Democratic Hope (Esperanza Democrática), formerly known as Hope, Peace and Liberty (EPL, for Esperanza, Paz y Libertad) is a left-wing political party in Colombia. The party was created in 1991, when the guerrillas Popular Liberation Army (Ejército Popular de Liberación or EPL) demobilized. The demobilized members formed a party, and kept the initialism EPL in forming Hope, Peace and Liberty. The party was active mostly in Antioquia Department and Córdoba Department.
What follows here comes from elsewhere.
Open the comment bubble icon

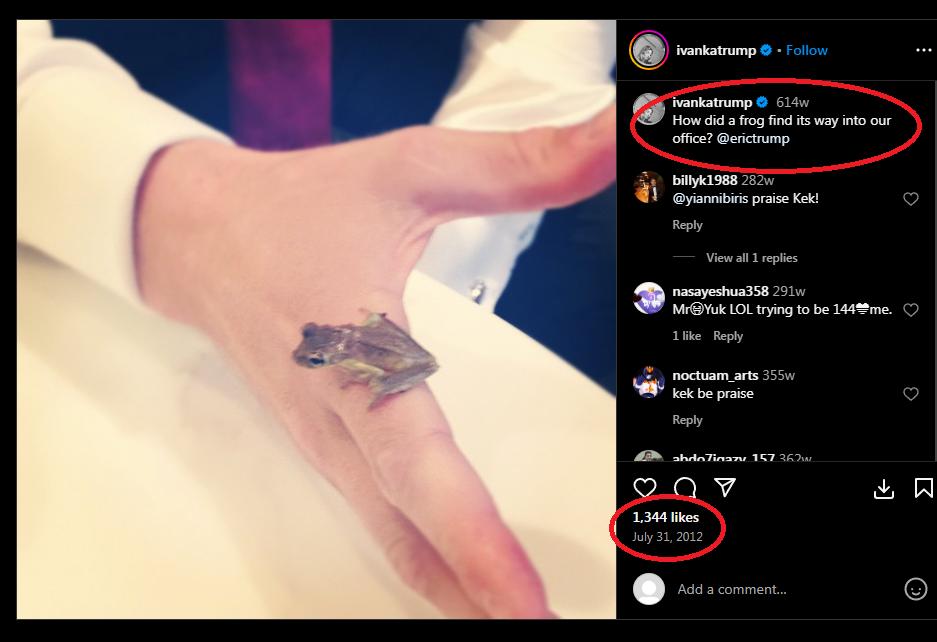pyautogui.click(x=685, y=488)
However, some maverick remnants of the guerrilla still operate as such.

==History==
While most members of the Popular Liberation Army demobilized and joined Hope, Peace, and Liberty, some members refused to demobilize and formed the Popular Liberation Army - Dissident Line (Ejército Popular de Liberación - Línea Disidente). This violent splinter group has killed Hope, Peace, and Liberty members, whom they consider traitors to the revolutionary cause. The Revolutionary Armed Forces of Colombia—People's Army (FARC-EP) and the National Liberation Army (ELN) likewise consider Hope, Peace, and Liberty to be enemies of their revolutions; according to a report by Human Rights Watch, "the FARC and its urban militias were believed responsible for 204 murders of Esperanza members and amnestied EPL guerrillas from 1991 to 1995."

===Refoundation===
On the 1st of March 2023, the National Electoral Council decided to return legal status to both "Hope, Peace, and Liberty", New Democratic Force (former President Andrés Pastrana's party) and the Independent movement of the mayor of Medellín, Daniel Quintero.

In the case of the EPL's successor, the party originally suffered a campaign of extermination, however as the party is the product of a peace agreement between the EPL and the government, this prevented an effective exercise of political rights as laid out in the said agreement.

In April, 2023, the party was renamed Esperanza Democrática, "Democratic Hope".